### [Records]
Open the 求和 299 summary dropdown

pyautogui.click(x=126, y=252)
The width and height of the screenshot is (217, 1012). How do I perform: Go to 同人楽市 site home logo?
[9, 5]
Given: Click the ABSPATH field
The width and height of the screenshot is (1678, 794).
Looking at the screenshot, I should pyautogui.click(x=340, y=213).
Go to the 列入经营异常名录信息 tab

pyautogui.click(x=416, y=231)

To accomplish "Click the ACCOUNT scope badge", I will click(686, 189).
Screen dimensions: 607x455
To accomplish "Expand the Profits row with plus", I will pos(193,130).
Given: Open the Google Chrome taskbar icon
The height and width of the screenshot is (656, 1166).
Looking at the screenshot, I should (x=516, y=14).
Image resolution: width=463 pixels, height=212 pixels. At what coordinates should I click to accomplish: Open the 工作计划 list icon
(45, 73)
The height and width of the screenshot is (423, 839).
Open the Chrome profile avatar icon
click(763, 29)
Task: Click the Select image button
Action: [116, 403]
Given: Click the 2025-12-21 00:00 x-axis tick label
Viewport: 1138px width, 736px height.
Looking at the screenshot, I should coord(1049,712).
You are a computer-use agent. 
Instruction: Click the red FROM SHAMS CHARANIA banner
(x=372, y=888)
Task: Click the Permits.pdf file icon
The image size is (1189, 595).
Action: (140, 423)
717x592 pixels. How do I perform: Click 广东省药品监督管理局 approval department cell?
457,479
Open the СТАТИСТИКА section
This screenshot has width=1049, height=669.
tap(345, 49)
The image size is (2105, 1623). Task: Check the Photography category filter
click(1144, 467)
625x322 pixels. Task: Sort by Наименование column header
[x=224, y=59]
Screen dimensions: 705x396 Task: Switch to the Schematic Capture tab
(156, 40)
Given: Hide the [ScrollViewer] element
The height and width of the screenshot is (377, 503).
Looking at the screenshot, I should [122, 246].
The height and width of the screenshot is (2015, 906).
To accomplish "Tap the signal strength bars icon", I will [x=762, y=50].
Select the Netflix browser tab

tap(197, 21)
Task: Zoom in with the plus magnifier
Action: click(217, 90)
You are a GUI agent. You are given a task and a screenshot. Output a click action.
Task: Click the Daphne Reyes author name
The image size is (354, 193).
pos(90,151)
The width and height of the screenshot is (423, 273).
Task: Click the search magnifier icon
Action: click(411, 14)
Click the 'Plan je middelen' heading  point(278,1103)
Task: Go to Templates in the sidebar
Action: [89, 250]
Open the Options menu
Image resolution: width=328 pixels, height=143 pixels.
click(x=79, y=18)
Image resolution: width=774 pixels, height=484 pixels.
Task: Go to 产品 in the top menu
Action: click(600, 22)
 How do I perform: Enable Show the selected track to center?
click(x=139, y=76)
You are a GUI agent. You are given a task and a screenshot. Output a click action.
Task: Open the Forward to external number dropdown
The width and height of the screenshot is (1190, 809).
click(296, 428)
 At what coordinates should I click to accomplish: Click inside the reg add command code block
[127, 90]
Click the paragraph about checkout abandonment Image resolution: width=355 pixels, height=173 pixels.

### [YOUR INSTRUCTIONS]
Write out the data again in full, swapping every "dropdown" for "drop-down list" and leaving everything else unchanged.

### [THE RESPONSE]
Open the 求和 299 summary drop-down list

pyautogui.click(x=126, y=252)
The width and height of the screenshot is (217, 1012). How do I perform: Go to 同人楽市 site home logo?
[9, 5]
Given: Click the ABSPATH field
The width and height of the screenshot is (1678, 794).
Looking at the screenshot, I should pyautogui.click(x=340, y=213).
Go to the 列入经营异常名录信息 tab

pyautogui.click(x=416, y=231)

To accomplish "Click the ACCOUNT scope badge", I will click(686, 189).
Screen dimensions: 607x455
To accomplish "Expand the Profits row with plus", I will pos(193,130).
Given: Open the Google Chrome taskbar icon
The height and width of the screenshot is (656, 1166).
Looking at the screenshot, I should (x=516, y=14).
Image resolution: width=463 pixels, height=212 pixels. At what coordinates should I click to accomplish: Open the 工作计划 list icon
(45, 73)
The height and width of the screenshot is (423, 839).
Open the Chrome profile avatar icon
click(763, 29)
Task: Click the Select image button
Action: [116, 403]
Given: Click the 2025-12-21 00:00 x-axis tick label
Viewport: 1138px width, 736px height.
Looking at the screenshot, I should coord(1049,712).
You are a computer-use agent. 
Instruction: Click the red FROM SHAMS CHARANIA banner
(x=372, y=888)
Task: Click the Permits.pdf file icon
The image size is (1189, 595).
Action: (140, 423)
717x592 pixels. How do I perform: Click 广东省药品监督管理局 approval department cell?
457,479
Open the СТАТИСТИКА section
This screenshot has width=1049, height=669.
tap(345, 49)
The image size is (2105, 1623). Task: Check the Photography category filter
click(1144, 467)
625x322 pixels. Task: Sort by Наименование column header
[x=224, y=59]
Screen dimensions: 705x396 Task: Switch to the Schematic Capture tab
(156, 40)
Given: Hide the [ScrollViewer] element
The height and width of the screenshot is (377, 503).
Looking at the screenshot, I should [122, 246].
The height and width of the screenshot is (2015, 906).
To accomplish "Tap the signal strength bars icon", I will [x=762, y=50].
Select the Netflix browser tab

tap(197, 21)
Task: Zoom in with the plus magnifier
Action: click(217, 90)
You are a GUI agent. You are given a task and a screenshot. Output a click action.
Task: Click the Daphne Reyes author name
The image size is (354, 193).
pos(90,151)
The width and height of the screenshot is (423, 273).
Task: Click the search magnifier icon
Action: click(411, 14)
Click the 'Plan je middelen' heading  point(278,1103)
Task: Go to Templates in the sidebar
Action: [89, 250]
Open the Options menu
Image resolution: width=328 pixels, height=143 pixels.
click(x=79, y=18)
Image resolution: width=774 pixels, height=484 pixels.
Task: Go to 产品 in the top menu
Action: click(600, 22)
 How do I perform: Enable Show the selected track to center?
click(x=139, y=76)
You are a GUI agent. You are given a task and a screenshot. Output a click action.
Task: Open the Forward to external number drop-down list
The width and height of the screenshot is (1190, 809).
click(296, 428)
 At what coordinates should I click to accomplish: Click inside the reg add command code block
[127, 90]
Click the paragraph about checkout abandonment Image resolution: width=355 pixels, height=173 pixels.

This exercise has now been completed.